SOURCE DATA: Begin
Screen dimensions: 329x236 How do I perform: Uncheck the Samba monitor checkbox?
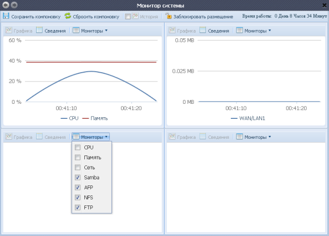[x=78, y=178]
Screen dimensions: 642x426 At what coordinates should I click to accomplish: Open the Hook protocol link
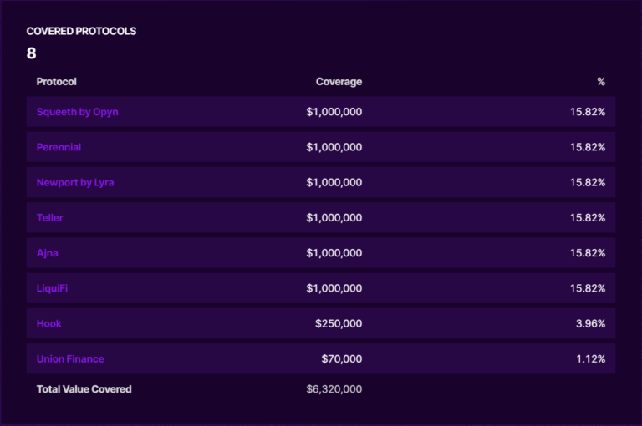pos(48,323)
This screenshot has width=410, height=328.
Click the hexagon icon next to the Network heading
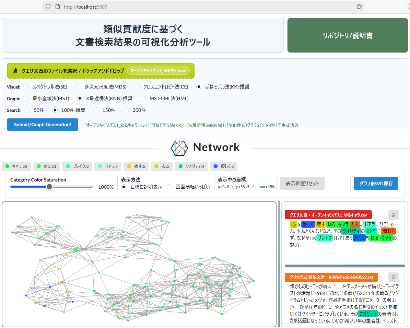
SOURCE DATA: End
ABOUT THIS TASK: Set down the records above exactly as written, beginning with the first line and ending with the line that contains "This screenshot has width=410, height=328.", and do not include pictures.

EXERCISE SOLUTION:
Screen dimensions: 329x236 How do I perform: Uncheck the Samba monitor checkbox?
[x=78, y=178]
Screen dimensions: 642x426 At what coordinates should I click to accomplish: Open the Hook protocol link
pos(48,323)
This screenshot has width=410, height=328.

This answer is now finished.